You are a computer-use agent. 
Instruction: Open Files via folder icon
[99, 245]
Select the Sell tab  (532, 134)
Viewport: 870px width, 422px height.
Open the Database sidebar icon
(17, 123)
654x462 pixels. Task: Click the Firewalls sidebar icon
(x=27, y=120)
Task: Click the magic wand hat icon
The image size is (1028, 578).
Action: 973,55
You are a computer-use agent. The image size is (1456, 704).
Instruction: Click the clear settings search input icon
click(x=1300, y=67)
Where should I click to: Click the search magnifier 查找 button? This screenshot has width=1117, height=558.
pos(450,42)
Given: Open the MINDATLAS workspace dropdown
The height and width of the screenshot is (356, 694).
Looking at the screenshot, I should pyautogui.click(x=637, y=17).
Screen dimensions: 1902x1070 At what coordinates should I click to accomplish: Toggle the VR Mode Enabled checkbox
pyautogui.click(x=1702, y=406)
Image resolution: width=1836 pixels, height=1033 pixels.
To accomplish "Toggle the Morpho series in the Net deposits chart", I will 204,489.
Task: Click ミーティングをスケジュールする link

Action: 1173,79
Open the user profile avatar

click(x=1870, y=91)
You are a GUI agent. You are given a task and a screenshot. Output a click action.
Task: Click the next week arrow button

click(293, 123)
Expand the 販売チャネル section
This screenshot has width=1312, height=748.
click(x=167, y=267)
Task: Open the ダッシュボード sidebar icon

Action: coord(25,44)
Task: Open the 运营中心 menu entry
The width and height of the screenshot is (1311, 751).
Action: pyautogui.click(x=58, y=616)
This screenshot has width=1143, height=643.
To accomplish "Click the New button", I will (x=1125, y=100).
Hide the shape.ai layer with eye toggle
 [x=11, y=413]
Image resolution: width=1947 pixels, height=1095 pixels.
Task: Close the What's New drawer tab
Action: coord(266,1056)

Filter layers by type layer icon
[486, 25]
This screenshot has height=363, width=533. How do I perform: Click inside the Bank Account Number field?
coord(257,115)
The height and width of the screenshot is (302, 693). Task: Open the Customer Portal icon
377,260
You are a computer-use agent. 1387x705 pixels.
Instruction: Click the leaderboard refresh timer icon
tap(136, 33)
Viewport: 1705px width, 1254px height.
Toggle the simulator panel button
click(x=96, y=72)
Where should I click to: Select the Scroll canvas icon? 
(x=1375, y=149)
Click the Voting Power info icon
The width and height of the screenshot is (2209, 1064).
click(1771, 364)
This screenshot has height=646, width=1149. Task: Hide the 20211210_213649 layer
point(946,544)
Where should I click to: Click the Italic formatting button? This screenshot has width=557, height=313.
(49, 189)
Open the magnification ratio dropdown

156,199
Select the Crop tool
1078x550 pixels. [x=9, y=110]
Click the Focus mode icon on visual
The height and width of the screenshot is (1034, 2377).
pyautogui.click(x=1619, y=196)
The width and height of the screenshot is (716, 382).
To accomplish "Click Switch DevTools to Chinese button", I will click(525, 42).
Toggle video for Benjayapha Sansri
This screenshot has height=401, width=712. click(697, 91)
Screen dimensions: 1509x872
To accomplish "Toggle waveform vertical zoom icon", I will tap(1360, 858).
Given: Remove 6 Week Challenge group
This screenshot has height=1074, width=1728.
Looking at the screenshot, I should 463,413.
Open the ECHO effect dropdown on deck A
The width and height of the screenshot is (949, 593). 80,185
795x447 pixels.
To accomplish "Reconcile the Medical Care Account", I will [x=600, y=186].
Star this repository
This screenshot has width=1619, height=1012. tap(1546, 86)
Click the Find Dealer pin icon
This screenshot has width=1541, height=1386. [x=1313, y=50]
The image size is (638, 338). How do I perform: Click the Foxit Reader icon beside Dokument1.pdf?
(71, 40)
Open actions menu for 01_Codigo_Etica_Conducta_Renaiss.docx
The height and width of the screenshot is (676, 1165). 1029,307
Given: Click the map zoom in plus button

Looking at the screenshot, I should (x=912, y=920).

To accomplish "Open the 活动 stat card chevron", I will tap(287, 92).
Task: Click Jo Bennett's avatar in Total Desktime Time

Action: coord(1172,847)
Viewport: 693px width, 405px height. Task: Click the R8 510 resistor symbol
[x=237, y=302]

= = = =

Your task: Please write out the records above once more, exactly and completely.

Solution to this task:
You are a computer-use agent. 
Instruction: Open Files via folder icon
[99, 245]
Select the Sell tab  (532, 134)
Viewport: 870px width, 422px height.
Open the Database sidebar icon
(17, 123)
654x462 pixels. Task: Click the Firewalls sidebar icon
(x=27, y=120)
Task: Click the magic wand hat icon
The image size is (1028, 578).
Action: 973,55
You are a computer-use agent. The image size is (1456, 704).
Instruction: Click the clear settings search input icon
click(x=1300, y=67)
Where should I click to: Click the search magnifier 查找 button? This screenshot has width=1117, height=558.
pos(450,42)
Given: Open the MINDATLAS workspace dropdown
The height and width of the screenshot is (356, 694).
Looking at the screenshot, I should pyautogui.click(x=637, y=17).
Screen dimensions: 1902x1070 At what coordinates should I click to accomplish: Toggle the VR Mode Enabled checkbox
pyautogui.click(x=1702, y=406)
Image resolution: width=1836 pixels, height=1033 pixels.
To accomplish "Toggle the Morpho series in the Net deposits chart", I will 204,489.
Task: Click ミーティングをスケジュールする link

Action: 1173,79
Open the user profile avatar

click(x=1870, y=91)
You are a GUI agent. You are given a task and a screenshot. Output a click action.
Task: Click the next week arrow button

click(293, 123)
Expand the 販売チャネル section
This screenshot has width=1312, height=748.
click(x=167, y=267)
Task: Open the ダッシュボード sidebar icon

Action: coord(25,44)
Task: Open the 运营中心 menu entry
The width and height of the screenshot is (1311, 751).
Action: pyautogui.click(x=58, y=616)
This screenshot has width=1143, height=643.
To accomplish "Click the New button", I will (x=1125, y=100).
Hide the shape.ai layer with eye toggle
 [x=11, y=413]
Image resolution: width=1947 pixels, height=1095 pixels.
Task: Close the What's New drawer tab
Action: coord(266,1056)

Filter layers by type layer icon
[486, 25]
This screenshot has height=363, width=533. How do I perform: Click inside the Bank Account Number field?
coord(257,115)
The height and width of the screenshot is (302, 693). Task: Open the Customer Portal icon
377,260
You are a computer-use agent. 1387x705 pixels.
Instruction: Click the leaderboard refresh timer icon
tap(136, 33)
Viewport: 1705px width, 1254px height.
Toggle the simulator panel button
click(x=96, y=72)
Where should I click to: Select the Scroll canvas icon? 
(x=1375, y=149)
Click the Voting Power info icon
The width and height of the screenshot is (2209, 1064).
click(1771, 364)
This screenshot has height=646, width=1149. Task: Hide the 20211210_213649 layer
point(946,544)
Where should I click to: Click the Italic formatting button? This screenshot has width=557, height=313.
(49, 189)
Open the magnification ratio dropdown

156,199
Select the Crop tool
1078x550 pixels. [x=9, y=110]
Click the Focus mode icon on visual
The height and width of the screenshot is (1034, 2377).
pyautogui.click(x=1619, y=196)
The width and height of the screenshot is (716, 382).
To accomplish "Click Switch DevTools to Chinese button", I will click(525, 42).
Toggle video for Benjayapha Sansri
This screenshot has height=401, width=712. click(697, 91)
Screen dimensions: 1509x872
To accomplish "Toggle waveform vertical zoom icon", I will tap(1360, 858).
Given: Remove 6 Week Challenge group
This screenshot has height=1074, width=1728.
Looking at the screenshot, I should 463,413.
Open the ECHO effect dropdown on deck A
The width and height of the screenshot is (949, 593). 80,185
795x447 pixels.
To accomplish "Reconcile the Medical Care Account", I will [x=600, y=186].
Star this repository
This screenshot has width=1619, height=1012. tap(1546, 86)
Click the Find Dealer pin icon
This screenshot has width=1541, height=1386. [x=1313, y=50]
The image size is (638, 338). How do I perform: Click the Foxit Reader icon beside Dokument1.pdf?
(71, 40)
Open actions menu for 01_Codigo_Etica_Conducta_Renaiss.docx
The height and width of the screenshot is (676, 1165). 1029,307
Given: Click the map zoom in plus button

Looking at the screenshot, I should (x=912, y=920).

To accomplish "Open the 活动 stat card chevron", I will tap(287, 92).
Task: Click Jo Bennett's avatar in Total Desktime Time

Action: coord(1172,847)
Viewport: 693px width, 405px height. Task: Click the R8 510 resistor symbol
[x=237, y=302]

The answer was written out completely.